__YOUR OBJECTIVE__. From the data below, copy every line that contains the word "field". The match is case-sensitive.

--- EXCERPTED DATA ---

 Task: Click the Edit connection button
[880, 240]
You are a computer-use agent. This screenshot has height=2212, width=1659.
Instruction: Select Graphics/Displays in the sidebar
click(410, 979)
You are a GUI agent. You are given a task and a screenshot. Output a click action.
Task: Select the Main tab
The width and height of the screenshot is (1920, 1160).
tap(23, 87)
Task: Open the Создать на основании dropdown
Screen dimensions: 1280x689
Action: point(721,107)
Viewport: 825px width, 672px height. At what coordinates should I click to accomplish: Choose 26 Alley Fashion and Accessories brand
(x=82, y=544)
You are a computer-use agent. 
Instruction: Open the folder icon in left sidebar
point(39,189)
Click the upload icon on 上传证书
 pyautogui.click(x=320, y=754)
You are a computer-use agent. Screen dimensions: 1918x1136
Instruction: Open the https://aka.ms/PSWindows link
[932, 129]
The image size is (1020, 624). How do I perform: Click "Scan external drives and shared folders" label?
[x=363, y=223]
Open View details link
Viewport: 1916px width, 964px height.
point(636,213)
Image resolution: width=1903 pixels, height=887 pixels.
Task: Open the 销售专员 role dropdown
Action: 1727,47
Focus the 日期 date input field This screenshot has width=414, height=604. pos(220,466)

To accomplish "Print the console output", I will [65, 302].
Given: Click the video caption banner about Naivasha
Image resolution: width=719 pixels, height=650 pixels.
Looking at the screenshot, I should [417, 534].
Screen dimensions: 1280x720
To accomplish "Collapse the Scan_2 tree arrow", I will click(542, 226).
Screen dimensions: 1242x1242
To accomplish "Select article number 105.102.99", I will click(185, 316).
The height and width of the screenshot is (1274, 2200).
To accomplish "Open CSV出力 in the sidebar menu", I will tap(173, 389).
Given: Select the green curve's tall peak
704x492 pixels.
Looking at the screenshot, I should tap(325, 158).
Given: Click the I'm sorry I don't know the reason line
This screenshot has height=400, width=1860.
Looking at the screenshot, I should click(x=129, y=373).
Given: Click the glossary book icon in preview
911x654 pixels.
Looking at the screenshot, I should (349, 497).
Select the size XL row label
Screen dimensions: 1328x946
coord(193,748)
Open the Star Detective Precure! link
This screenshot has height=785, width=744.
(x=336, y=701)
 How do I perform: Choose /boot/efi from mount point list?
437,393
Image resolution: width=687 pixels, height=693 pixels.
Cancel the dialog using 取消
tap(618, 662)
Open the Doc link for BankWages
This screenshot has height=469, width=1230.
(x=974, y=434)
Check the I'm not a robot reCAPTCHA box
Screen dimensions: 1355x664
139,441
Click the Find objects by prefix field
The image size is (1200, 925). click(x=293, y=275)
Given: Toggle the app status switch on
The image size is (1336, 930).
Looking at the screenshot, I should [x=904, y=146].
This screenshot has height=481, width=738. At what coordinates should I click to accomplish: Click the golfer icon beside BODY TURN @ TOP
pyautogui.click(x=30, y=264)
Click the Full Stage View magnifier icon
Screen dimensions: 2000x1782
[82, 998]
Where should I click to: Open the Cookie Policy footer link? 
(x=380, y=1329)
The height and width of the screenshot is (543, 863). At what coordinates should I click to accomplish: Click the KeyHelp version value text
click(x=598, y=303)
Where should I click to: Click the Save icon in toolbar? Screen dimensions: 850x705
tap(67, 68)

---

__COMPLETE ANSWER__.
Focus the 日期 date input field This screenshot has width=414, height=604. pos(220,466)
Click the Find objects by prefix field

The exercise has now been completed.